Avant-hier, c’était le 18 avril, jour d’un raz-de-marée électoral pour Abdelaziz Bouteflika et point de départ pour son 5e mandat présidentiel. Relayé par ses seconds couteaux du FLN, du RND, de TAJ et du MPA, le trio au pouvoir – Saïd-Ouyahia-Bedoui –, avait tout ficelé pour le légitimer et le rendre irréversible ; le point d’orgue : la symbolique d’une colonne de fourgons devant le Conseil constitutionnel “chargés” de cinq millions de procurations.
Mais dans son énième calcul maléfique, cette bande avait omis une chose, une seule qui allait lui être fatale : le peuple. Ce fut le grain de sable dans l’engrenage infernal du système, celui qui ruina totalement le pays en une vingtaine d’années de gabegie, de corruption et de dramatique gouvernance.
La première clameur vint de la localité de Kherrata, la seconde de Khenchela, puis ce fut la déferlante, vendredi sur vendredi, jour de semaine en jour de semaine. Devant les regards admiratifs du monde entier, les Algériens ont battu le pavé de toutes les villes et villages d’Algérie, exigeant, dans une incroyable discipline, la fin de 20 années du système Bouteflika, le départ de tous ses représentants et l’édification d’une Nouvelle Algérie politique.
Un système qui cherche à survivre
Les dominos entamèrent leur inexorable chute, l’un faisant chuter l’autre, le premier, le plus emblématique, fut le président de la République lui-même. Aucune de ses manœuvres grossières pour rester encore quelque temps ou pour piloter la transition politique ne résista aux assauts du mouvement populaire.
Le général de corps d’armée, chef d’état-major, Gaïd Salah, aida quelque peu à pousser vers la sortie Bouteflika, mais il prouva vite qu’il n’était pas en phase totale avec son peuple. Il ne possédait aucune âme réformiste, encore moins révolutionnaire. Il interpréta à sa manière la Constitution, en fit une lecture restrictive et s’éloigna des solutions politiques, seules pourtant à même de répondre à la crise.
Très vite, il dévoila son jeu : sauver le système après le départ de Bouteflika. C’est ainsi que fut désigné Abdelkader Bensalah, président du Sénat, comme chef d’État intérimaire, une des figures les plus en vue du régime ancien, lequel s’empressa de nommer un successeur au président du Conseil constitutionnel démissionnaire, alors même que la Constitution ne lui confère pas ce pouvoir.

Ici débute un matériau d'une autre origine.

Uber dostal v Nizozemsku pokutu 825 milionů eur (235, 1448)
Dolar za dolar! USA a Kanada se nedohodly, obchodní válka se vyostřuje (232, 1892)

Pire, la personne désignée s’avère être un ancien juge impliqué dans la répression des manifestations du mouvement amazigh, au début des années 1980. Abdelkader Bensalah va plus loin en lançant l’idée d’une rencontre politique “ouverte à tous” en vue de mettre en place de nouvelles réformes.
Homme du système, il n’est pas de son rôle d’initier un tel processus qui ne peut relever que de personnalités strictement indépendantes issues du mouvement populaire. Fait illustratif, le premier homme politique qu’il a reçu est Ziari, un ancien président d’APN du temps où cette institution croupion votait à main levée des lois liberticides.
Vers un boycott général
Enfin, ce processus dit “de dialogue” est de la même veine que celui conduit par le même Bensalah, sur ordre de Bouteflika, en 2011, et qui a abouti à des textes de loi qui ont aggravé le verrouillage de la vie politique et publique. Aussi, les appels à son boycott se multiplient, dans la lancée de ceux dirigés contre le scrutin présidentiel du 4 juillet, lesquels émanent plus particulièrement de l’administration (magistrats et maires), ce qui leur confère un sens puissant.
Ce que ne saisissent pas les autorités encore en poste, c’est que plus elles s’éloignent des revendications clés de la population, plus celles-ci montent en puissance. Hier encore, ce fut une autre illustration, la neuvième depuis le 22 février. Il y en aura une dixième vendredi prochain, une onzième, etc., jusqu’à la victoire finale, qui ne sera ni une revanche ni un règlement de comptes, mais le sauvetage de l’Algérie.
Le chef de l’armée, Gaïd Salah, ne comprend-il pas cela ? Juge-t-il que le sauvetage d’un système véreux est la priorité par rapport au devenir de 40 millions de citoyens ? Lui arrive-t-il de méditer sur les expériences de pays qui ont traversé des crises semblables à celle de l’Algérie et où l’armée a joué un rôle des plus positifs (Portugal, Espagne, anciennes dictatures d’Amérique latine) ? Ceux qui ont joué la carte du déni, et plus grave encore celle de la répression, ont fini dans les abysses de l’histoire.